● What you will do
Collect every line of the records below that contains the string "pyautogui", and note that case counts.

● Extracted material
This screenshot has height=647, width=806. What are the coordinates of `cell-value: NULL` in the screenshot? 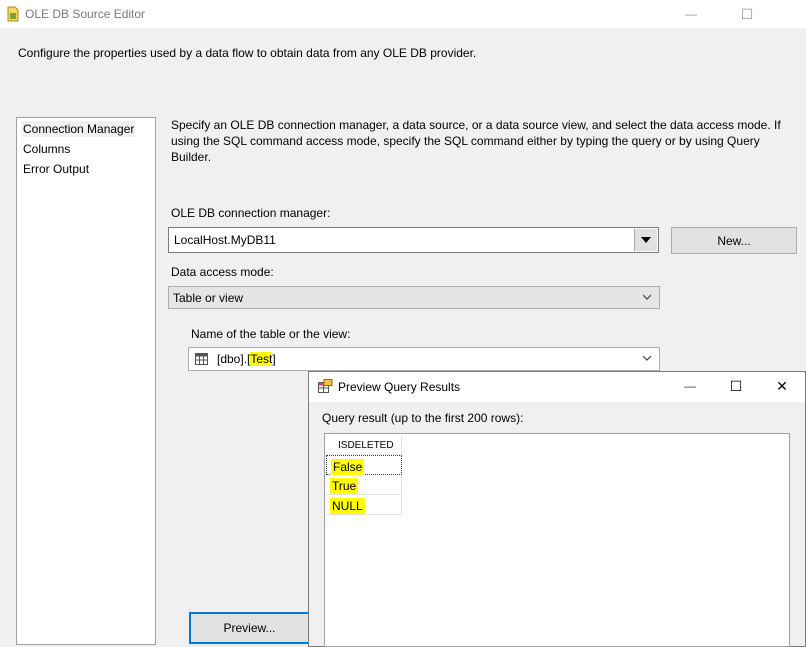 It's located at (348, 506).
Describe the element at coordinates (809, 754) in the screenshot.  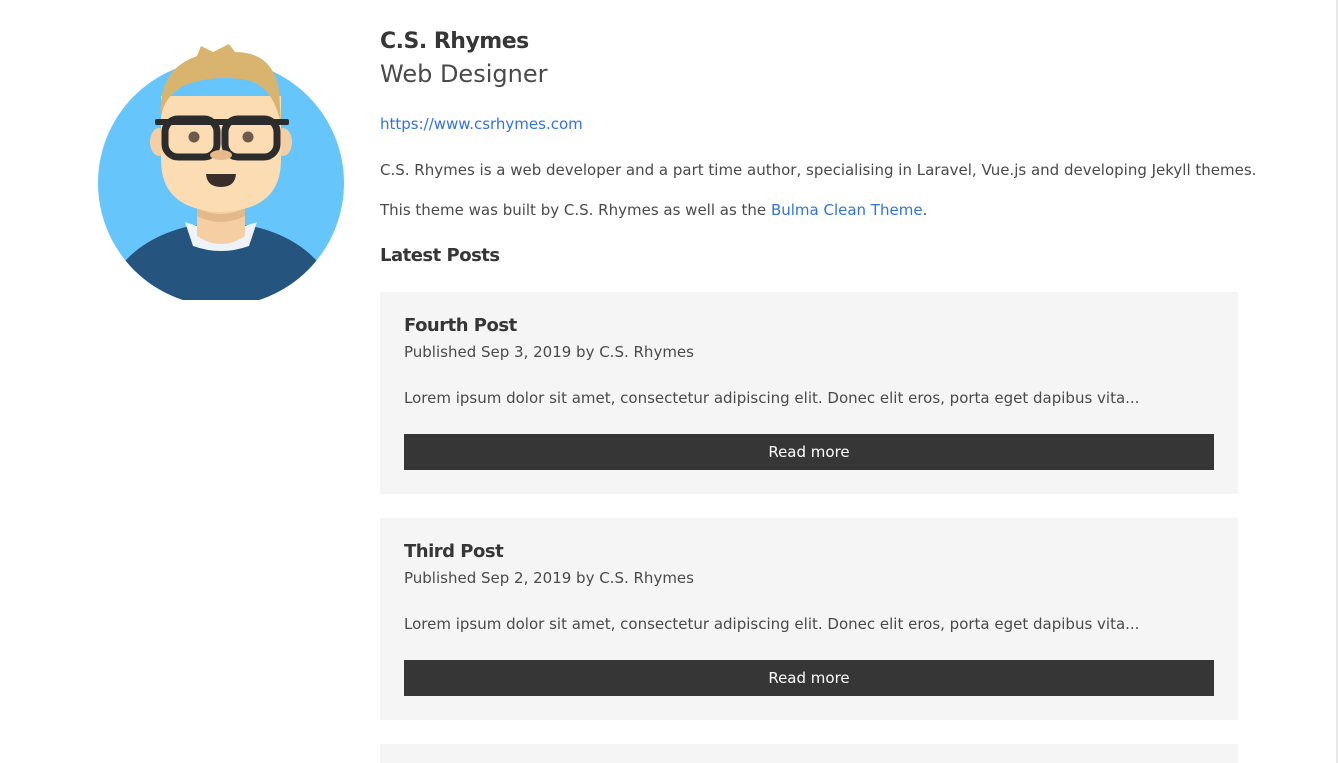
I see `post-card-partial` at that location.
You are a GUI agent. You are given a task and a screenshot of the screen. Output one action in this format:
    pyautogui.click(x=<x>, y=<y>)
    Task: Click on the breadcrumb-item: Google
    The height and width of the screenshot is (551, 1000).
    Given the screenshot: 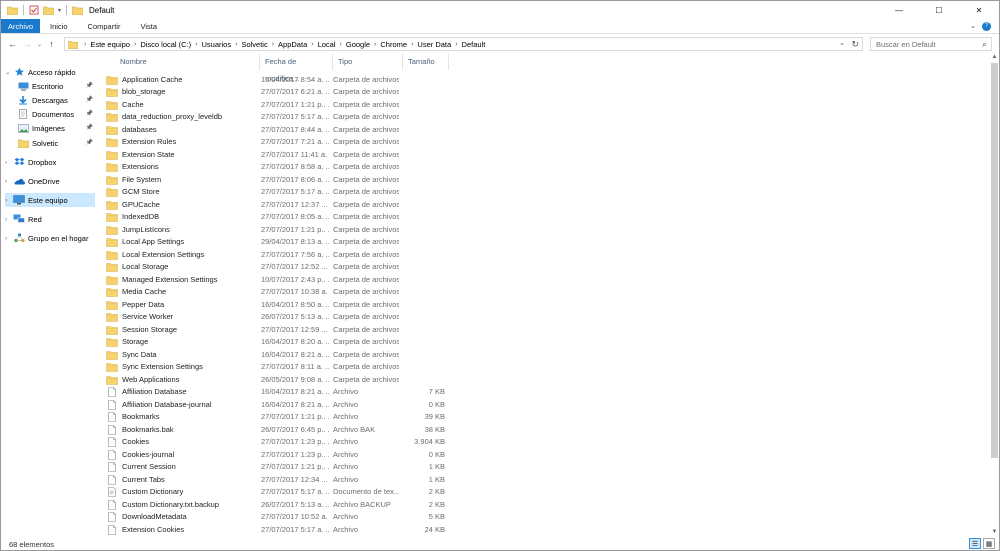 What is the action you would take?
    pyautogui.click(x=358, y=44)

...

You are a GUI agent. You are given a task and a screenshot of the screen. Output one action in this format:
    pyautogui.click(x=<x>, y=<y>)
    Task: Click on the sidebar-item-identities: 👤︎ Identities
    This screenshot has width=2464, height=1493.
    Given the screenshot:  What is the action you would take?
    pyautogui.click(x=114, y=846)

* * *

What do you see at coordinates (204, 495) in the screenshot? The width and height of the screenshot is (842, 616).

● Expected output
    pyautogui.click(x=<x>, y=<y>)
    pyautogui.click(x=358, y=44)
    pyautogui.click(x=<x>, y=<y>)
    pyautogui.click(x=114, y=846)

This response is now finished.